AI is being used in many retro game decomp projects!

One of the reasons I went down the path of learning decomp myself was because AI had hit a wall. Matching decomp is quite a bit harder than just normal decomp as even simple things like using an if/else instead of a terney actually change the assembly. AI did an amazing job of getting to 95% matches on nearly all functions, but once it got to that tail end, it started to struggle quite a lot and would often just claim "it's impossible". So that's when I pivoted and started learning actual decomp myself so that I could prompt AI better and finish off the star fox adventures decomp!

I say this every time it comes up, but polluting a decomp project with AI generated code is risky, imho. What makes decomp legal (in the US) is that it’s a creative transformation performed by a human and the resulting copyright of the code that just happens to compile to the same binary is owned by the person doing the decompiling.

USPTO and court precedent is leaning heavily toward LLM output not being transformative on its own, making it mechanical, and no longer fair use and in violation of copyright. This puts a legal gray cloud on a project where most contributors couldn’t defend themselves if a rights holder goes after it, and there’s a high likelihood that they would succeed. On the other hand there’s enough case law protecting human decompilation that even the most litigious game companies don’t go after decomp projects that have historically been done by humans.

(I’m not a lawyer, I’m not your lawyer, this is not legal advice, etc., etc.)

Does it being a creative transformation rob the derivative work status? Personally, I'd liken the process of decompilation to that of translating a book from one language to another - the copyright on the original work does not become void merely because the process of translation requires extensive creativity.

Nicalis and Take-Two have both gone after decompilation projects, also. In particular, Nicalis has gone after a decompilation of Cave Story, but not a black box reimplementation of the same, while Take-Two ended up suing a decompilation developer (albeit settled out of court). However, in some jurisdictions, even clean reimplementations have failed - see Tetris v. Xio.

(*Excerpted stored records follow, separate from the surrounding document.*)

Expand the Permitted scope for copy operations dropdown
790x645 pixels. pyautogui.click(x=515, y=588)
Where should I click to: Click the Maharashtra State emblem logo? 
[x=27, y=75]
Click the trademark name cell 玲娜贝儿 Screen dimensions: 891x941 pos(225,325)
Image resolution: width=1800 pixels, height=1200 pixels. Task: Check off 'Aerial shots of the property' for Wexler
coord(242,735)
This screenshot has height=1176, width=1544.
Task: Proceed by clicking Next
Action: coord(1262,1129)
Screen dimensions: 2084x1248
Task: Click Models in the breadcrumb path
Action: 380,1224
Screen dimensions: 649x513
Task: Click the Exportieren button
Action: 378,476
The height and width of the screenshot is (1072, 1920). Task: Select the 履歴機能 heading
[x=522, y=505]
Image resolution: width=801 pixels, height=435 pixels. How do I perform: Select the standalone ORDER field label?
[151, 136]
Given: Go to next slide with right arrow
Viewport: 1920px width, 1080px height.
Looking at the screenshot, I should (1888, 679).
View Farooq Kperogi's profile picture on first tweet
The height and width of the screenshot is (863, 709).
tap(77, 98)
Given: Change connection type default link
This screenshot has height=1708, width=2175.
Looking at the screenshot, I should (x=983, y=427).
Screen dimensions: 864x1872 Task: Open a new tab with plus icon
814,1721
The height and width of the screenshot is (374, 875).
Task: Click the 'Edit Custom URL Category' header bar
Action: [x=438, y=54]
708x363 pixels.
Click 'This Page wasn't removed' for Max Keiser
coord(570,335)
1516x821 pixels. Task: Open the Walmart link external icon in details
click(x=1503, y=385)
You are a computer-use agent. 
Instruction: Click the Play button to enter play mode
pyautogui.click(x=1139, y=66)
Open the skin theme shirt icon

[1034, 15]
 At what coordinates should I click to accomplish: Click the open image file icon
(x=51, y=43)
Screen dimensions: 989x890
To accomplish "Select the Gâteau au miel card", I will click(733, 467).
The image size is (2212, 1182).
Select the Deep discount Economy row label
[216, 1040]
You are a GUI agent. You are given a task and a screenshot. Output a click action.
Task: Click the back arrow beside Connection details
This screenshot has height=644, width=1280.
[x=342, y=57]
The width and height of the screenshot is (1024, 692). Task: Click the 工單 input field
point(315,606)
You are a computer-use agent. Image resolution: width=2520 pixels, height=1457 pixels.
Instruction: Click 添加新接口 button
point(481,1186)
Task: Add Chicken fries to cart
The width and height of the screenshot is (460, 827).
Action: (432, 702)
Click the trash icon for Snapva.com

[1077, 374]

(I am not a lawyer either, etc etc, but that's my understanding)

The RE3 devs were distributing binaries. This is known to be an issue. The source code is theirs, binaries mixed with other copyrighted content is not. They also allegedly violated a EULA, but I haven’t looked closely into that.

CSE2 was distributing binaries as well.

So was SM64 decomp and Nintendo told them to stop, they did and continued to share their source code.

Tetris v. Xio is unrelated to reverse engineering or decompilation.

> The source code is theirs, binaries mixed with other copyrighted content is not.

Distributing binaries should not matter. If the binary is just compiled from the source code, the binary is just an (non-)infringing as the source code.

> They also allegedly violated a EULA

Meaningless. EULAs are not the law.

If the sources produce significant sequences that match the original binary, that binary is probably infringing. The community gets around this by distributing binary patches instead.

In some cases the EULA is what gives you access to the original binary to begin with (often the case with digital marketplaces, but also true of some physical media after 2010 or so). These have little to do with copyright, but whether someone could access the binary on the first place. To the best of my knowledge this contract law has largely been considered valid, but I try to avoid working on things with EULAs, so haven’t looked into it in depth.

These decomp projects are already violating copyright by distributing the decompiled source code. Using LLMs is less risky than sharing the code.

Before the advent of LLMs, ML was used in upscaling the assets and pre-rendered backgrounds of the first 3 classic Resident Evil games: https://www.reshdp.com

Matching decomp would require the same compiler and flags as the original game, right? How is that determined?

Experimentally, I think. There's only a few dozen options, and you can winnow it down to just a few pretty quickly.